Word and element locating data
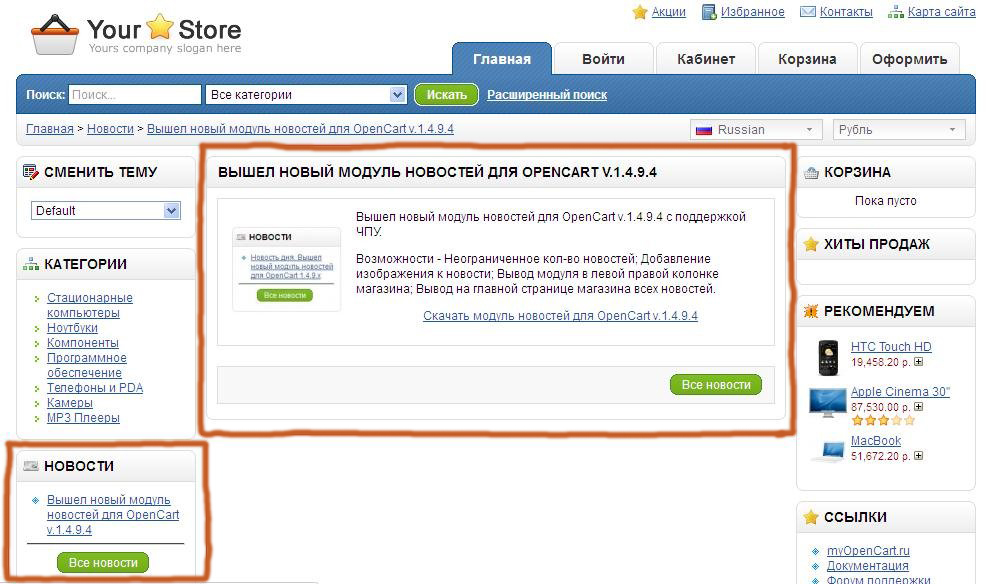Click the search text input field
Viewport: 986px width, 584px height.
(x=135, y=95)
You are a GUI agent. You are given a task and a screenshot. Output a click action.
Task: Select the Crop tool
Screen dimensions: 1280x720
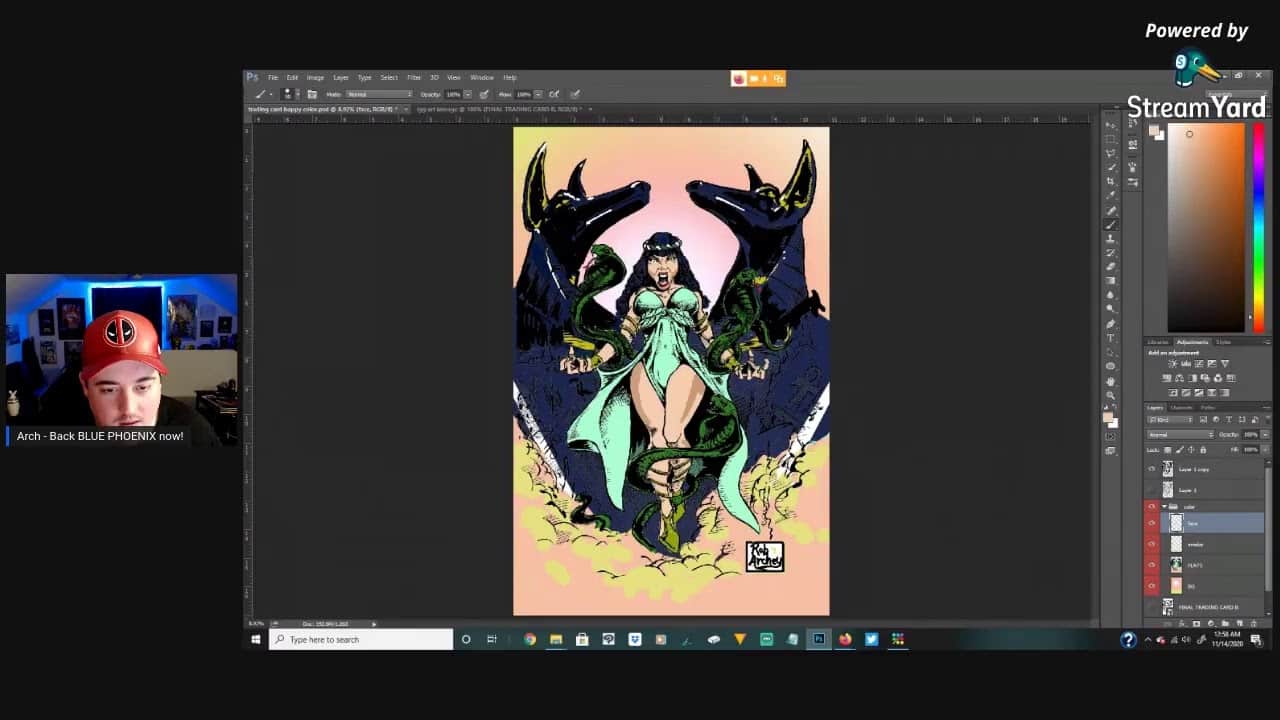[1110, 181]
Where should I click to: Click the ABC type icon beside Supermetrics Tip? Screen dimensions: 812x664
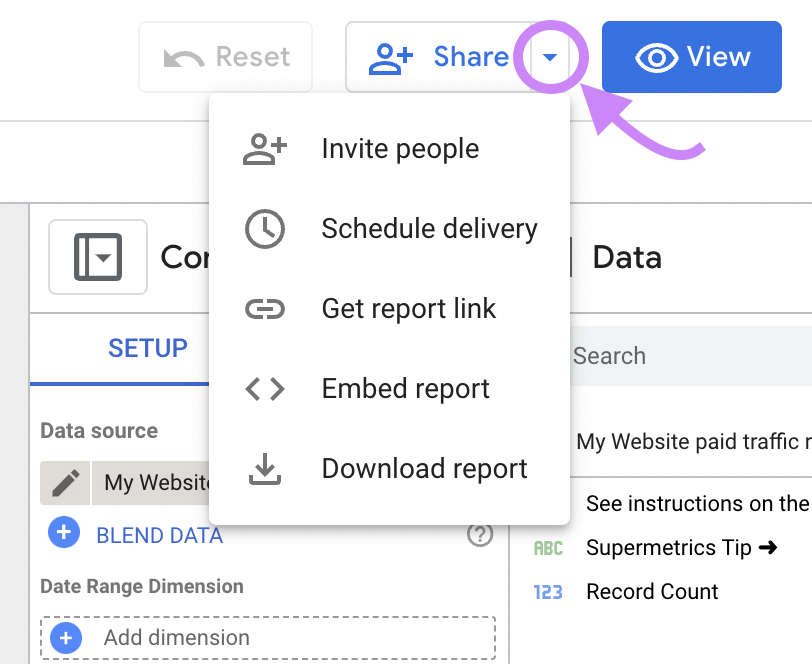548,548
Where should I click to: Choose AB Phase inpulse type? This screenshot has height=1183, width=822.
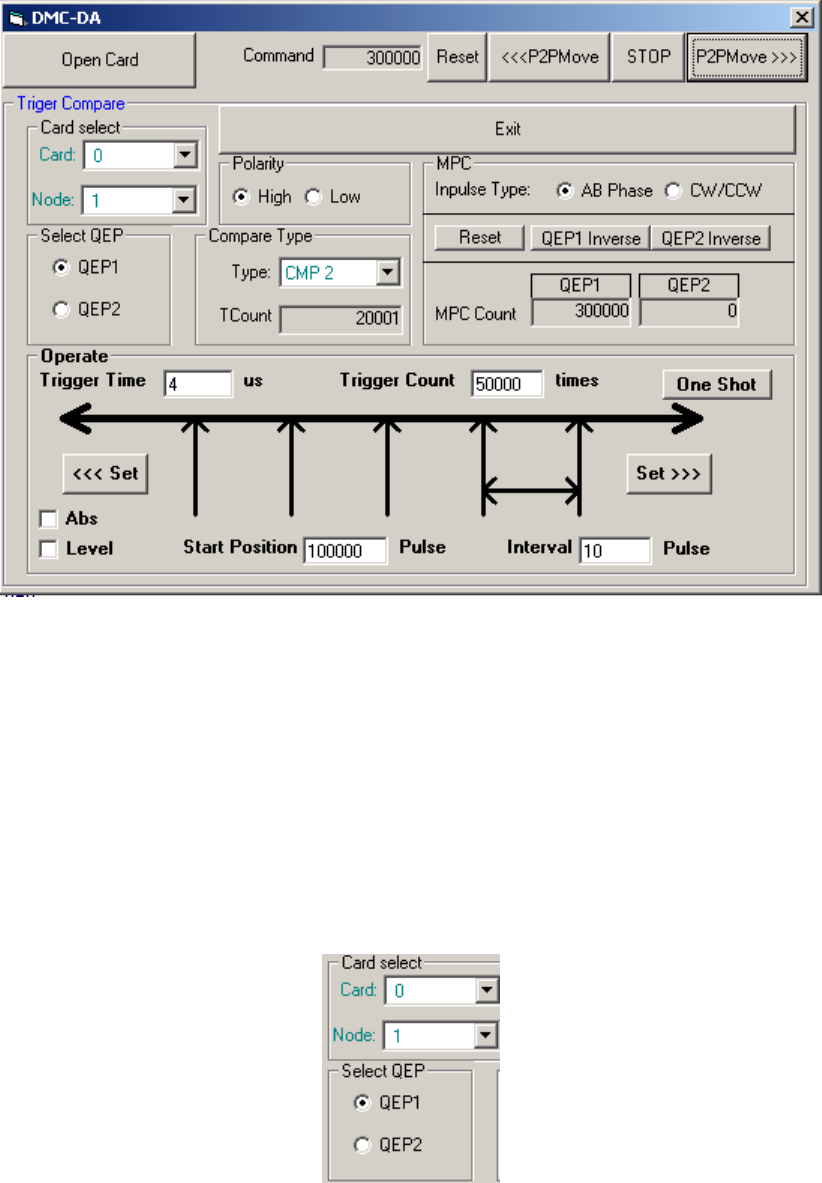coord(564,190)
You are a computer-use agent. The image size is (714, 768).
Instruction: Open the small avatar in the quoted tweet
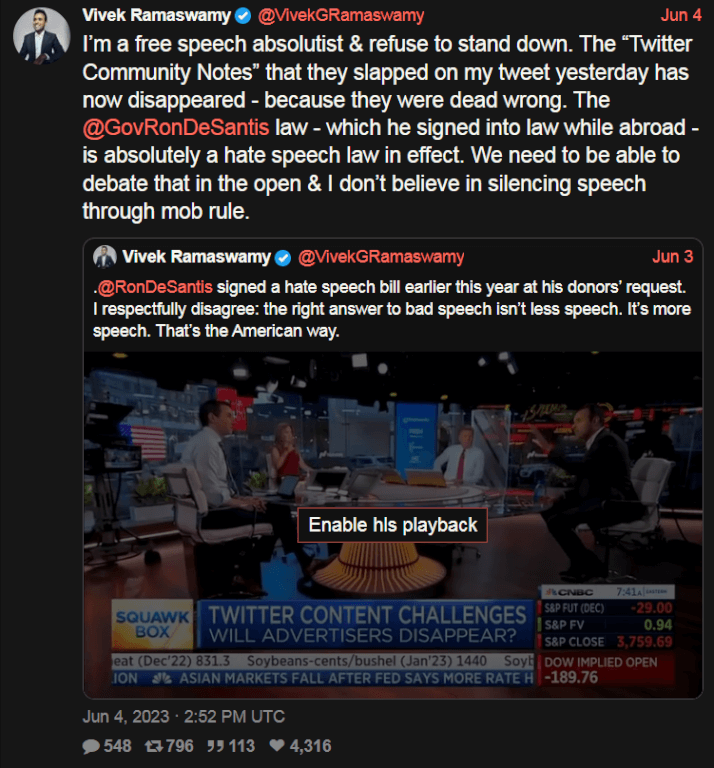(x=105, y=257)
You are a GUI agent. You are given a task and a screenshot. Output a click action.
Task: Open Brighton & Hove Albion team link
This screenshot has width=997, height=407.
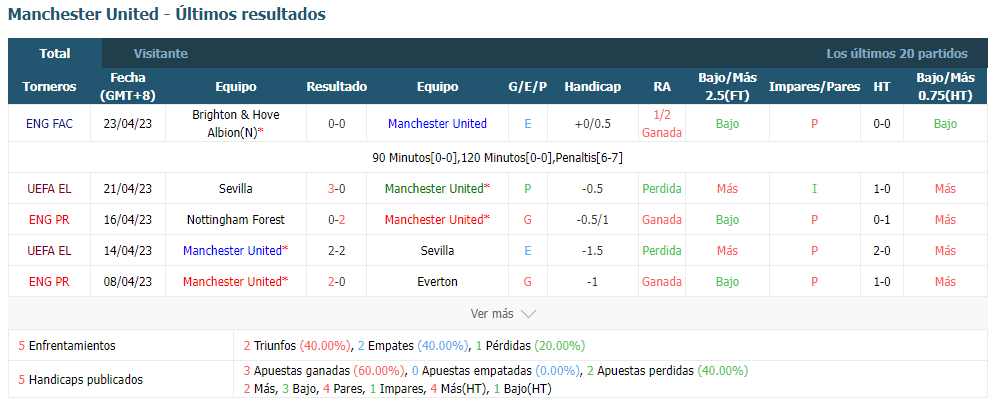236,123
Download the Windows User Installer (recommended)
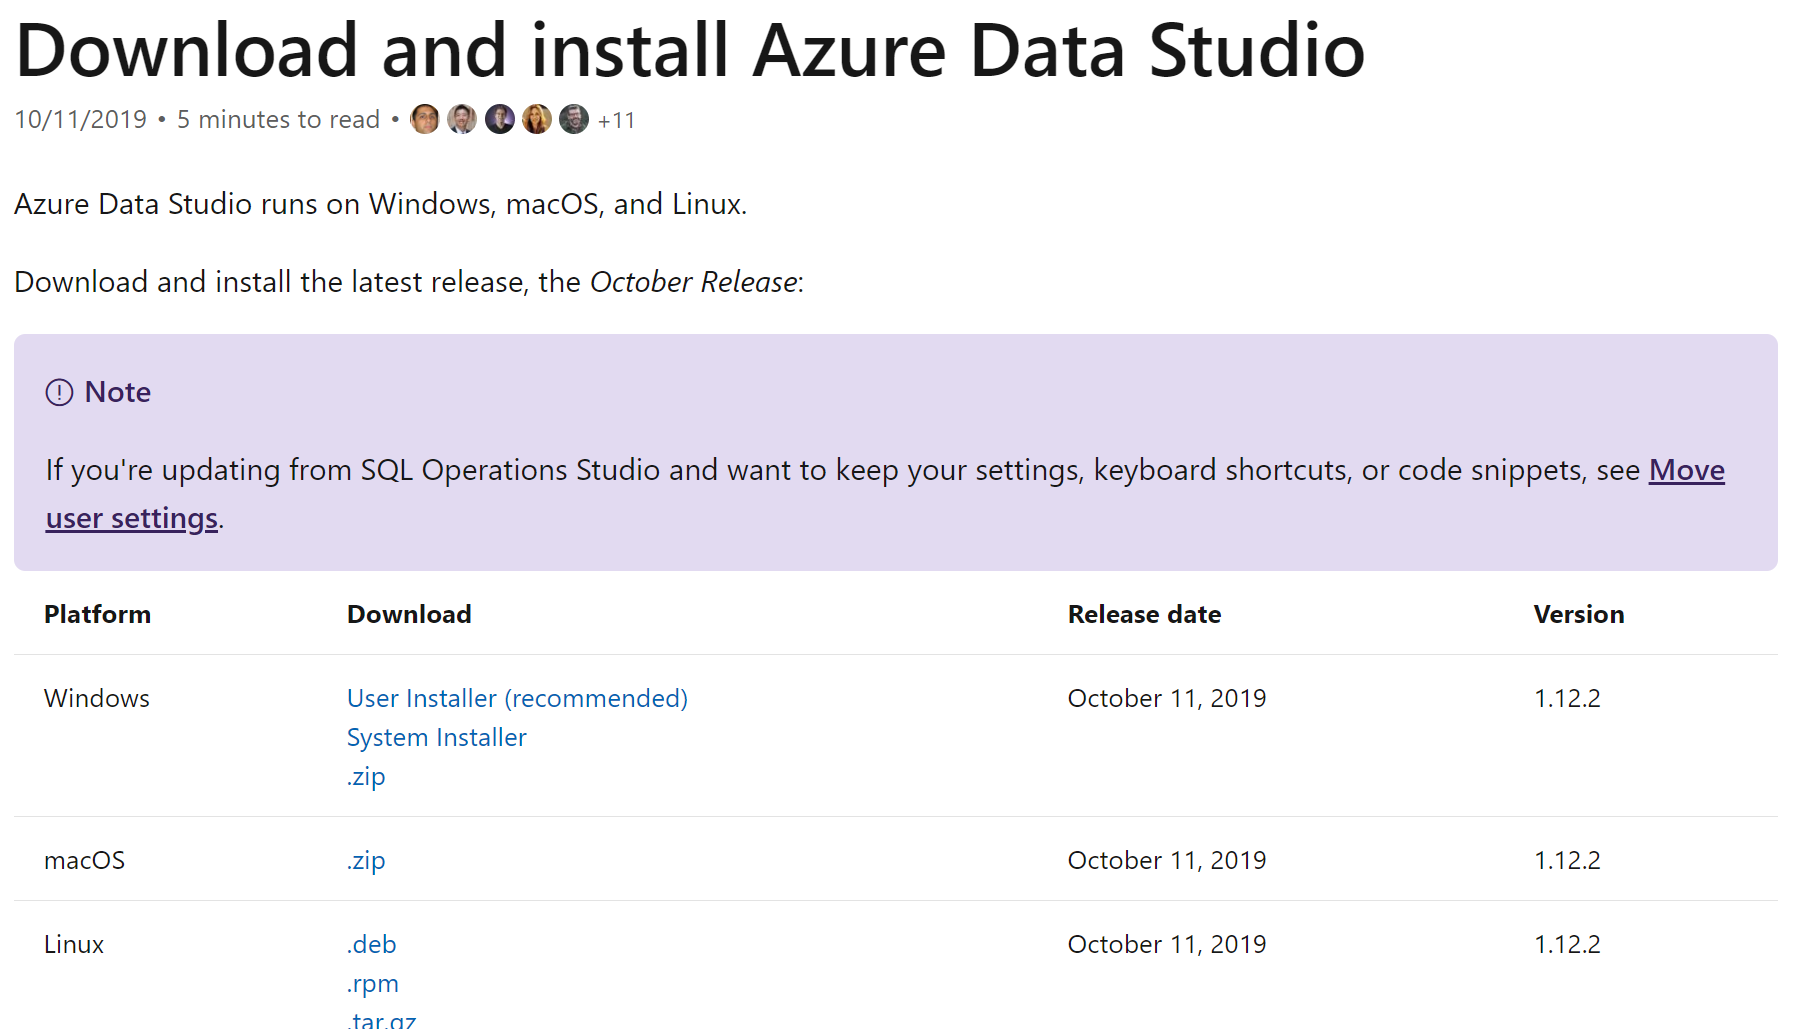The image size is (1814, 1029). [x=516, y=698]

**GIVEN EXERCISE:**
Reproduce every row above verbatim, leaving out the pictures.

**WRITTEN SOLUTION:**
Click the search text input field
Viewport: 986px width, 584px height.
(x=135, y=95)
You are a GUI agent. You are given a task and a screenshot. Output a click action.
Task: Select the Crop tool
Screen dimensions: 1280x720
[1110, 181]
Where should I click to: Click the ABC type icon beside Supermetrics Tip? Screen dimensions: 812x664
548,548
Where should I click to: Choose AB Phase inpulse type? This screenshot has height=1183, width=822.
coord(564,190)
You are a computer-use agent. The image size is (714, 768).
Instruction: Open the small avatar in the quoted tweet
(x=105, y=257)
You are a GUI agent. You are given a task and a screenshot. Output a click action.
Task: Open Brighton & Hove Albion team link
This screenshot has width=997, height=407.
236,123
Download the Windows User Installer (recommended)
The image size is (1814, 1029). [x=516, y=698]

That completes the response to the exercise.